Extract words between symbols in R




I have data like Braund, Mr. Owen Harris and I want to extract the part between , and . in R.
How can it be done??


Regex to the rescue! There’s a whole family of functions that you can play with.



BTW, after you master it, you can do stuff like this:


hahaha…this is a damn good one @anon.
Yep,once I master it. :stuck_out_tongue:


@shuvayan ,
If I am not wrong, this data is from the Titanic problem on Kaggle! :stuck_out_tongue:
You can use something like->

strsplit(columnName, split=’[,.]’)

Hope it helps!


@Aditya_Sharma, wouldn’t that require the strings in the each row to contain the exact string '.,' as a delimiter?



Yes it would. And I wrote columnName because I was sure that Titanic data had all the rows in that column with ’ . , ’ as the delimiter. We can use this if we want to do it for just one row->

strsplit(columnName[rowNumber], split=’[,.]’)
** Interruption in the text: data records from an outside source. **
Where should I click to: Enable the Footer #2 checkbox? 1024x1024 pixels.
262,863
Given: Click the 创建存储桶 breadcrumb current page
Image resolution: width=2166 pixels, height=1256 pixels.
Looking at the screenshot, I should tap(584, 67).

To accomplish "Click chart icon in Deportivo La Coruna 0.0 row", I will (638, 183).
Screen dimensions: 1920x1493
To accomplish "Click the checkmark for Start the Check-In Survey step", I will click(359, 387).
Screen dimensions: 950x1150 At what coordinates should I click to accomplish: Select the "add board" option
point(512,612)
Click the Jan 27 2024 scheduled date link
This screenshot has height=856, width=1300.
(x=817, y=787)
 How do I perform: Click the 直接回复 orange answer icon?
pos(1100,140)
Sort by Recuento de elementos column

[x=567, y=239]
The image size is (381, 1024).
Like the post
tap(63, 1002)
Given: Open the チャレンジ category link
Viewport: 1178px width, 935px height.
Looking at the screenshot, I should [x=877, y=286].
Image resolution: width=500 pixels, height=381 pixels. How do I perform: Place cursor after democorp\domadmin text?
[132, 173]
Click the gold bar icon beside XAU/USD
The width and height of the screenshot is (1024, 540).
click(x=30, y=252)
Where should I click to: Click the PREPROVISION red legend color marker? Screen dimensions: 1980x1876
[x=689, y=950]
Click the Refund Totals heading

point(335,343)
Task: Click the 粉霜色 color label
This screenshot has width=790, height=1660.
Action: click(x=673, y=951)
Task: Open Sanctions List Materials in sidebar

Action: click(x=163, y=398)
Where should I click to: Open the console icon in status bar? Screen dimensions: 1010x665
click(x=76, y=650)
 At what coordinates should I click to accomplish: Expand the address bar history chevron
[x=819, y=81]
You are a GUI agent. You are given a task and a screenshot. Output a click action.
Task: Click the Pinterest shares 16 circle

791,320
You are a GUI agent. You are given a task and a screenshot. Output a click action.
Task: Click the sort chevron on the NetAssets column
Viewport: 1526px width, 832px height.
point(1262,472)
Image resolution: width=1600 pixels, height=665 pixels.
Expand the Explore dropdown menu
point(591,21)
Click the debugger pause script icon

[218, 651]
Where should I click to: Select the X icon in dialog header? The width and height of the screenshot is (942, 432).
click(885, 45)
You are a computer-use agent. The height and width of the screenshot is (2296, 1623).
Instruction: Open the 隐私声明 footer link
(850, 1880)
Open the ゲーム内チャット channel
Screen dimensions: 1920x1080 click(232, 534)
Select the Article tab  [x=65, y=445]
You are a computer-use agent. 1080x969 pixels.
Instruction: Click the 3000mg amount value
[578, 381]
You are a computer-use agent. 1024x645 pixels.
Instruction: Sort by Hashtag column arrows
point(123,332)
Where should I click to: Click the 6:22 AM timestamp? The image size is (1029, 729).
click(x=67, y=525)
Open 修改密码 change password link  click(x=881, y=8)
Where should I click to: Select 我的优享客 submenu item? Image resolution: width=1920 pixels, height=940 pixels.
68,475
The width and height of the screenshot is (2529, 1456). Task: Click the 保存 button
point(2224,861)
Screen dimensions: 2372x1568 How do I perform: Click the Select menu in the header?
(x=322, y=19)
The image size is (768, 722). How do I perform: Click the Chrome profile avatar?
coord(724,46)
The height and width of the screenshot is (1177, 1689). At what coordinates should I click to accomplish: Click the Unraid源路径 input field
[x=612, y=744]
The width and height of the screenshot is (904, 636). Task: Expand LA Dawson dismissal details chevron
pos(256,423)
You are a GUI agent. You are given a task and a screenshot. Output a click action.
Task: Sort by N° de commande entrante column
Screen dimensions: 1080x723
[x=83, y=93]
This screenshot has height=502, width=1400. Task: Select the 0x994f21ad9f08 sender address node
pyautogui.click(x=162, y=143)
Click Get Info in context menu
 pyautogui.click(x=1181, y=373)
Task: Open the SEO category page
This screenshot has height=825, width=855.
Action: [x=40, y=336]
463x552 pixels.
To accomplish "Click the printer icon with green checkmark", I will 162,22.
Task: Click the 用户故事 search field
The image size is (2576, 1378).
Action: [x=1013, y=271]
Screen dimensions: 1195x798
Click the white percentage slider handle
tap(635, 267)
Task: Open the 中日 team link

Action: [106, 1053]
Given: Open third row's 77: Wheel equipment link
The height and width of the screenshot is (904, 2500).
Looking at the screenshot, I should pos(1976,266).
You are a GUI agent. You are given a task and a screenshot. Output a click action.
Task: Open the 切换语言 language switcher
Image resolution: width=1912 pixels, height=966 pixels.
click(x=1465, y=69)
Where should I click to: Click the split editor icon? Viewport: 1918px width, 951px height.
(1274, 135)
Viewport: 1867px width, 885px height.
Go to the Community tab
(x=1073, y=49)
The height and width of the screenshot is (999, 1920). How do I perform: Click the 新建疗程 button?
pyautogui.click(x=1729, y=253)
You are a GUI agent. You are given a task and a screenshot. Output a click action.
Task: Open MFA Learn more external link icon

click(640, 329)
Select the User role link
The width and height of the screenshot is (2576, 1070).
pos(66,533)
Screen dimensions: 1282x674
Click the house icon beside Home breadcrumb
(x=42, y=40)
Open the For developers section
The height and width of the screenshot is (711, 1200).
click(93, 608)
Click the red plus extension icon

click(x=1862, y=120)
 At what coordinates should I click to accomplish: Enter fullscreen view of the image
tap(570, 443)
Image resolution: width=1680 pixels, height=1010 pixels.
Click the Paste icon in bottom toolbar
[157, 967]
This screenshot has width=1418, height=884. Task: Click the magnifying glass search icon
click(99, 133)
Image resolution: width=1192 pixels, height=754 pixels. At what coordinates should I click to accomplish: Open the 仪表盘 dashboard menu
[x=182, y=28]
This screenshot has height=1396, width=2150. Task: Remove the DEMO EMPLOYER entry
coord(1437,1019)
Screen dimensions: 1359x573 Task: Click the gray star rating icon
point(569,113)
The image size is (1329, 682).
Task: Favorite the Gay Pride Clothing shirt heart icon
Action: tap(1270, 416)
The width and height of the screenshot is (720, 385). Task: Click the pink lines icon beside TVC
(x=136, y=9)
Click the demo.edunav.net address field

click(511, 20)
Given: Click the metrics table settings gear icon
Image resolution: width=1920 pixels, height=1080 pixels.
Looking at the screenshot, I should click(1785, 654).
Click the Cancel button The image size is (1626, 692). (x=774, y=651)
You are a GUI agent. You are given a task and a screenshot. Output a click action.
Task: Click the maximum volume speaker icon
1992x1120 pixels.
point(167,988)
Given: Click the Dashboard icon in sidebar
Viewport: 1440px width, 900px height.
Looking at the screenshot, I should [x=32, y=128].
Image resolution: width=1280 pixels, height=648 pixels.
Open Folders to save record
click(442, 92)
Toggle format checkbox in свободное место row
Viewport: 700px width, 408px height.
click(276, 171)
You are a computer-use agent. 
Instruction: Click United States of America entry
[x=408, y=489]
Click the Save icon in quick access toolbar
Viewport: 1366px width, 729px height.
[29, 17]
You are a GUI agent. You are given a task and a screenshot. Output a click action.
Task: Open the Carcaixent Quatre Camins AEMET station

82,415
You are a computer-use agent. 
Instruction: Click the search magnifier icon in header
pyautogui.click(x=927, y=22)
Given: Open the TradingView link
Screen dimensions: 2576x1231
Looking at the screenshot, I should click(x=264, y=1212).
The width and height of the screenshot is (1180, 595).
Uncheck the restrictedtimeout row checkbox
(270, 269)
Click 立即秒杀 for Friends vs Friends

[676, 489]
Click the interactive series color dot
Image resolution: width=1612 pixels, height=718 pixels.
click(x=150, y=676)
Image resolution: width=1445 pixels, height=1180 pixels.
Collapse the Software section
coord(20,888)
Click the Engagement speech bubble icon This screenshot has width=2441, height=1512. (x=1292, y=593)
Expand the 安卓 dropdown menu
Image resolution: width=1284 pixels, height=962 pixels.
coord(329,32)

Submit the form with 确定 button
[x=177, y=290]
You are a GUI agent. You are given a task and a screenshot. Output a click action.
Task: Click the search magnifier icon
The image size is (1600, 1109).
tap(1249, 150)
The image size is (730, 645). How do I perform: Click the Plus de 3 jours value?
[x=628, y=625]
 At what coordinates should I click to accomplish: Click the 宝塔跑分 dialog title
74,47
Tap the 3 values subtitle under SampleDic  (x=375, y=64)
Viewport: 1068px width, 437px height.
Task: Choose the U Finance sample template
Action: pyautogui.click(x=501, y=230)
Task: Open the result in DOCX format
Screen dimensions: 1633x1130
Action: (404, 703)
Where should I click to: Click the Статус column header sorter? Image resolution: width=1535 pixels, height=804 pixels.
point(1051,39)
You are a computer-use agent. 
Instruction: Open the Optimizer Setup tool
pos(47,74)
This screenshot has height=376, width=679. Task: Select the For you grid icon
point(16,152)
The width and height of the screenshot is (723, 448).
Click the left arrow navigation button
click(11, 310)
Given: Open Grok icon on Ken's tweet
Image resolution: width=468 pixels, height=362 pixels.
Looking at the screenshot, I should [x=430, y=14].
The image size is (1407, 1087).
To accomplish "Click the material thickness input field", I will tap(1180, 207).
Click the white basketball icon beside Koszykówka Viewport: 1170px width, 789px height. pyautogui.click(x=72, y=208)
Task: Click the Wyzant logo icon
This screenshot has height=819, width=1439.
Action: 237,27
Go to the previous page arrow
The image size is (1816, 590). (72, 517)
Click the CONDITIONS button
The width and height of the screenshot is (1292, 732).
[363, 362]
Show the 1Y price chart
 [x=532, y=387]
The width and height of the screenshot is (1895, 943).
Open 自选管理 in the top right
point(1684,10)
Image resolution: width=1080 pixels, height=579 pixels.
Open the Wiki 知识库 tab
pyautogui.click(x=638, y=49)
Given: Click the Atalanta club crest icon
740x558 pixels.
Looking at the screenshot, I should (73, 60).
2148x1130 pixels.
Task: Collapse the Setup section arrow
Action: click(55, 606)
Oh, okay, I just figured out how it works. (Hadn’t taken into consideration the square brackets, initially.) Yes, in this case that’s a simpler solution than using grep. Thanks. :smile:



test <- "AB,C 123.DE"
regmatches(test, regexec(',(.*?)\\.', test))[[1]][2]
[1] "C 123"

In the test we would like to pull the elements of the test string between the comma and the period. The regular expression that we use is ',(.*?)\\.'. The parantheses represent the group that we would like to capture. Two backslashes are used in conjunction with the period in accordance with R syntax.